→ Problem description
The records below are to be copied exactly, with their pictures left out.

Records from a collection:
_ _ _ _

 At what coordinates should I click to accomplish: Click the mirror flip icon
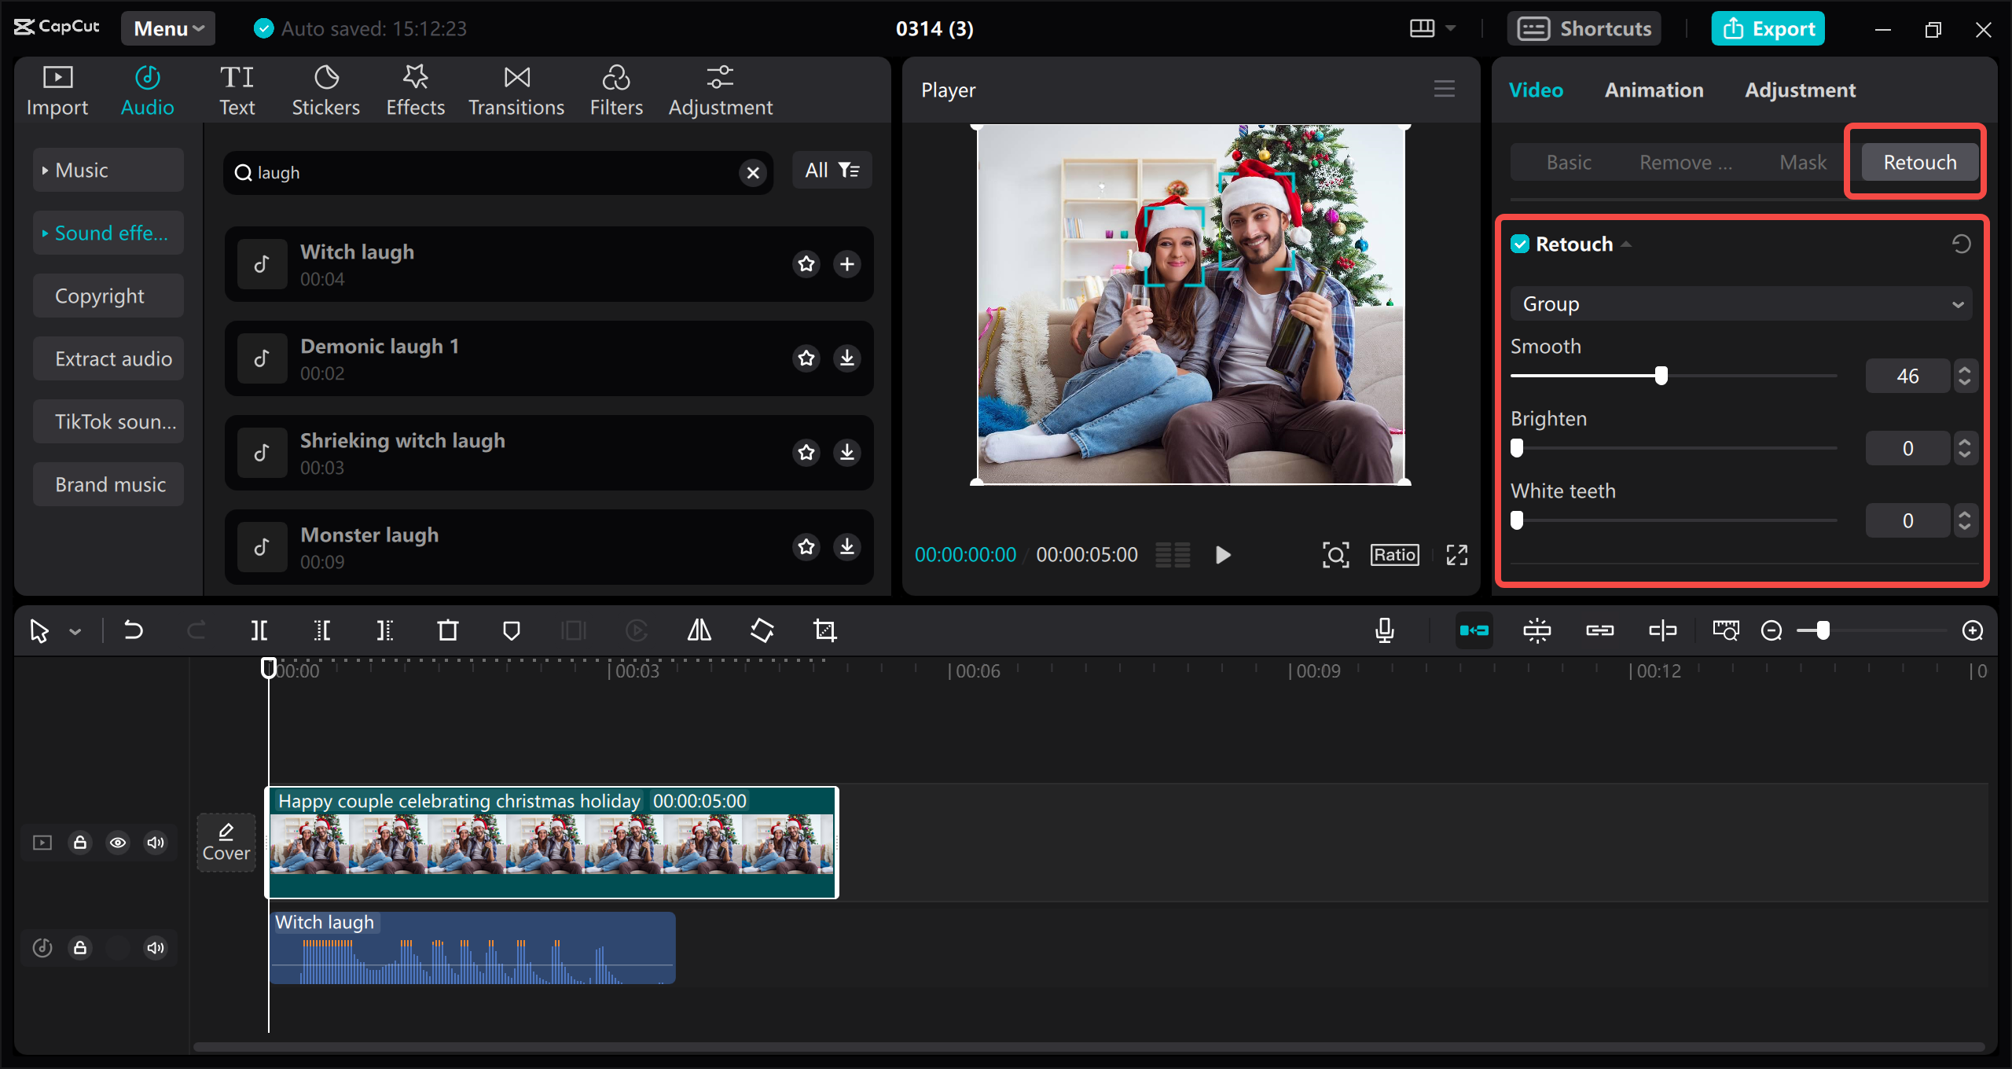pyautogui.click(x=697, y=630)
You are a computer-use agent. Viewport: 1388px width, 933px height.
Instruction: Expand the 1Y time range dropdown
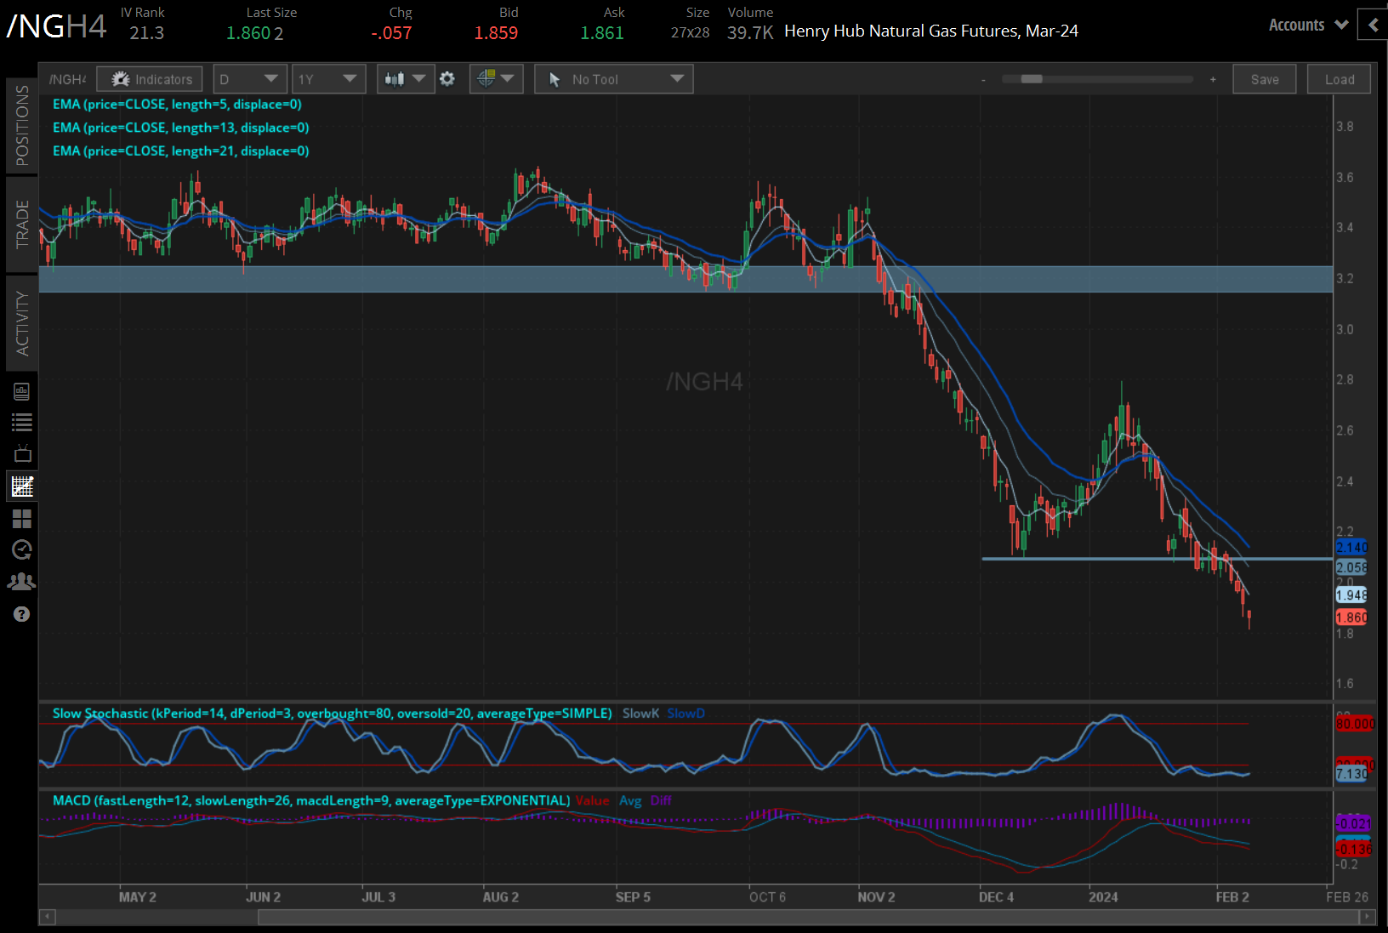tap(328, 78)
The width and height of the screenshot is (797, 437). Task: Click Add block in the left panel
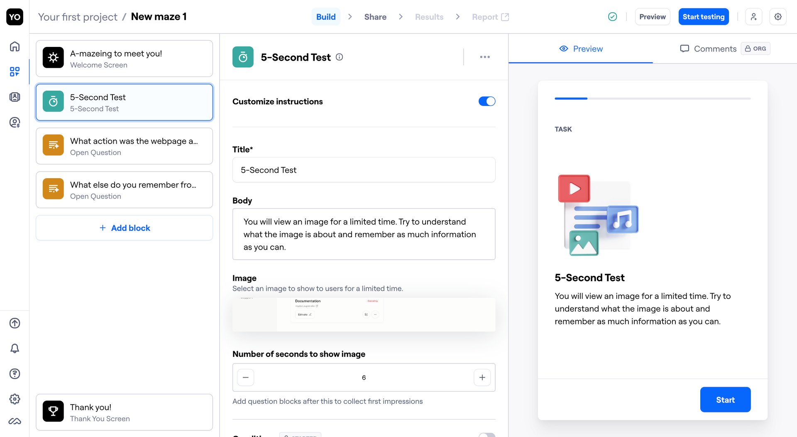124,228
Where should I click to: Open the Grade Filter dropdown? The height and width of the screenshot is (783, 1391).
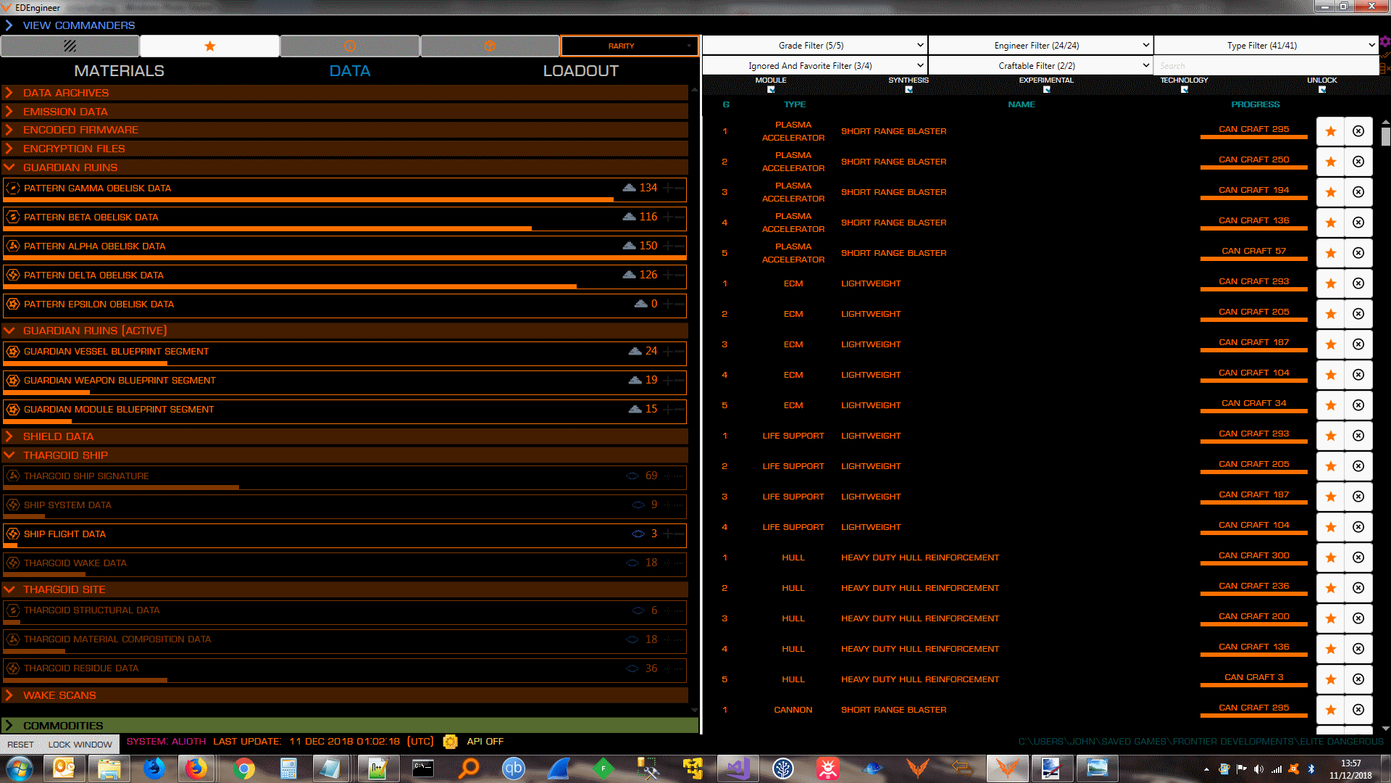[x=814, y=44]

_ _ _ _

→ Answer to this problem
 At what coordinates should I click to accomplish: Click the mirror flip icon
pyautogui.click(x=697, y=630)
You are a computer-use agent. Viewport: 1388px width, 933px height.
Instruction: Expand the 1Y time range dropdown
tap(328, 78)
The width and height of the screenshot is (797, 437). Task: Click Add block in the left panel
124,228
Where should I click to: Open the Grade Filter dropdown? The height and width of the screenshot is (783, 1391).
[x=814, y=44]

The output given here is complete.